(Material supplied begins)

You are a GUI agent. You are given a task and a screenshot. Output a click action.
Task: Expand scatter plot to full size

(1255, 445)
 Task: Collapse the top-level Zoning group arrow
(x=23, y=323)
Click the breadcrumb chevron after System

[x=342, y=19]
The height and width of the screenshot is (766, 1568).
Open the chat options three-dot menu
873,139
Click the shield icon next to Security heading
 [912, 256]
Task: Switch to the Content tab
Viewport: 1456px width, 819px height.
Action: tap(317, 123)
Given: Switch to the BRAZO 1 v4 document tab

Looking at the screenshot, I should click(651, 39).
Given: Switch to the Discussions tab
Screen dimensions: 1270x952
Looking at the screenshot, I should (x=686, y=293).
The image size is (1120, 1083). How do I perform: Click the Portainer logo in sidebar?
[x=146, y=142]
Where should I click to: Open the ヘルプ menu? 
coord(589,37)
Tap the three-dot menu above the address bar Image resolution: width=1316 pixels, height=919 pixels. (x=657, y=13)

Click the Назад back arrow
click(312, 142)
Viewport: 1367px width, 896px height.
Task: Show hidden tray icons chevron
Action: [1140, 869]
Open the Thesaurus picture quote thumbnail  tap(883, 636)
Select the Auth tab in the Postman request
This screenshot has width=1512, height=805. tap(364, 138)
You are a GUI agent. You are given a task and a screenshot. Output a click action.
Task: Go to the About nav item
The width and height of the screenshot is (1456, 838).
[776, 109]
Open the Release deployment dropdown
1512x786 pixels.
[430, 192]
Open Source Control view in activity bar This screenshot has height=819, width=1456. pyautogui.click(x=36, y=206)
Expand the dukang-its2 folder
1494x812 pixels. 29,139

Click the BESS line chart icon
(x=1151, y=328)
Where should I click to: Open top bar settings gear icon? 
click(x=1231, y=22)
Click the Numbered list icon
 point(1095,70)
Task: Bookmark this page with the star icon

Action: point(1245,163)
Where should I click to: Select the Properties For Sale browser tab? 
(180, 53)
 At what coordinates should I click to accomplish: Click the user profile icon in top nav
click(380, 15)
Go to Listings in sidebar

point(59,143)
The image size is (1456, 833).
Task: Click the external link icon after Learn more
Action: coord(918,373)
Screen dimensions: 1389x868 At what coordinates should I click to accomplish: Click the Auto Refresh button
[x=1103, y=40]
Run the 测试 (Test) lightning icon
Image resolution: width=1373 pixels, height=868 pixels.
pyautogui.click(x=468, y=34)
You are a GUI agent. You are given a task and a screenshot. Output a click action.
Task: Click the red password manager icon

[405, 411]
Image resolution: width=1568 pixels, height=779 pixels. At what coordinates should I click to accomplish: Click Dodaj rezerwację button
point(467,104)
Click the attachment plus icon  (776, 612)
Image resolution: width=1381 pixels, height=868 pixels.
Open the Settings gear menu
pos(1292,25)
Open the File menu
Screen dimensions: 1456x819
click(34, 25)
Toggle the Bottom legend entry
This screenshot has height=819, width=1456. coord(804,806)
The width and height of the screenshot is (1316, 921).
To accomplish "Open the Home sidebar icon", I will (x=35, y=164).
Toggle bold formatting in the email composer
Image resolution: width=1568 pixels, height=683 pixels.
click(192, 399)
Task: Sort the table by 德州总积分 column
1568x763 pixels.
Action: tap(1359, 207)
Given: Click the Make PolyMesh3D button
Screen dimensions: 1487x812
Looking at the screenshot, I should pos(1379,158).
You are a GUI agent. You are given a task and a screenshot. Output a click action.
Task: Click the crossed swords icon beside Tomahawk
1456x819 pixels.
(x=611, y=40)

(Material supplied ends)

— Task instructions —
Would you output every entry exactly as it was written?

— Result below —
You are a GUI agent. You are given a task and a screenshot. Output a click action.
Task: Expand scatter plot to full size

(1255, 445)
 Task: Collapse the top-level Zoning group arrow
(x=23, y=323)
Click the breadcrumb chevron after System

[x=342, y=19]
The height and width of the screenshot is (766, 1568).
Open the chat options three-dot menu
873,139
Click the shield icon next to Security heading
 [912, 256]
Task: Switch to the Content tab
Viewport: 1456px width, 819px height.
Action: tap(317, 123)
Given: Switch to the BRAZO 1 v4 document tab

Looking at the screenshot, I should click(651, 39).
Given: Switch to the Discussions tab
Screen dimensions: 1270x952
Looking at the screenshot, I should (x=686, y=293).
The image size is (1120, 1083). How do I perform: Click the Portainer logo in sidebar?
[x=146, y=142]
Where should I click to: Open the ヘルプ menu? 
coord(589,37)
Tap the three-dot menu above the address bar Image resolution: width=1316 pixels, height=919 pixels. (x=657, y=13)

Click the Назад back arrow
click(312, 142)
Viewport: 1367px width, 896px height.
Task: Show hidden tray icons chevron
Action: [1140, 869]
Open the Thesaurus picture quote thumbnail  tap(883, 636)
Select the Auth tab in the Postman request
This screenshot has width=1512, height=805. tap(364, 138)
You are a GUI agent. You are given a task and a screenshot. Output a click action.
Task: Go to the About nav item
The width and height of the screenshot is (1456, 838).
[776, 109]
Open the Release deployment dropdown
1512x786 pixels.
[430, 192]
Open Source Control view in activity bar This screenshot has height=819, width=1456. pyautogui.click(x=36, y=206)
Expand the dukang-its2 folder
1494x812 pixels. 29,139

Click the BESS line chart icon
(x=1151, y=328)
Where should I click to: Open top bar settings gear icon? 
click(x=1231, y=22)
Click the Numbered list icon
 point(1095,70)
Task: Bookmark this page with the star icon

Action: point(1245,163)
Where should I click to: Select the Properties For Sale browser tab? 
(180, 53)
 At what coordinates should I click to accomplish: Click the user profile icon in top nav
click(380, 15)
Go to Listings in sidebar

point(59,143)
The image size is (1456, 833).
Task: Click the external link icon after Learn more
Action: coord(918,373)
Screen dimensions: 1389x868 At what coordinates should I click to accomplish: Click the Auto Refresh button
[x=1103, y=40]
Run the 测试 (Test) lightning icon
Image resolution: width=1373 pixels, height=868 pixels.
pyautogui.click(x=468, y=34)
You are a GUI agent. You are given a task and a screenshot. Output a click action.
Task: Click the red password manager icon

[405, 411]
Image resolution: width=1568 pixels, height=779 pixels. At what coordinates should I click to accomplish: Click Dodaj rezerwację button
point(467,104)
Click the attachment plus icon  (776, 612)
Image resolution: width=1381 pixels, height=868 pixels.
Open the Settings gear menu
pos(1292,25)
Open the File menu
Screen dimensions: 1456x819
click(34, 25)
Toggle the Bottom legend entry
This screenshot has height=819, width=1456. coord(804,806)
The width and height of the screenshot is (1316, 921).
To accomplish "Open the Home sidebar icon", I will (x=35, y=164).
Toggle bold formatting in the email composer
Image resolution: width=1568 pixels, height=683 pixels.
click(192, 399)
Task: Sort the table by 德州总积分 column
1568x763 pixels.
Action: tap(1359, 207)
Given: Click the Make PolyMesh3D button
Screen dimensions: 1487x812
Looking at the screenshot, I should pos(1379,158).
You are a GUI agent. You are given a task and a screenshot. Output a click action.
Task: Click the crossed swords icon beside Tomahawk
1456x819 pixels.
(x=611, y=40)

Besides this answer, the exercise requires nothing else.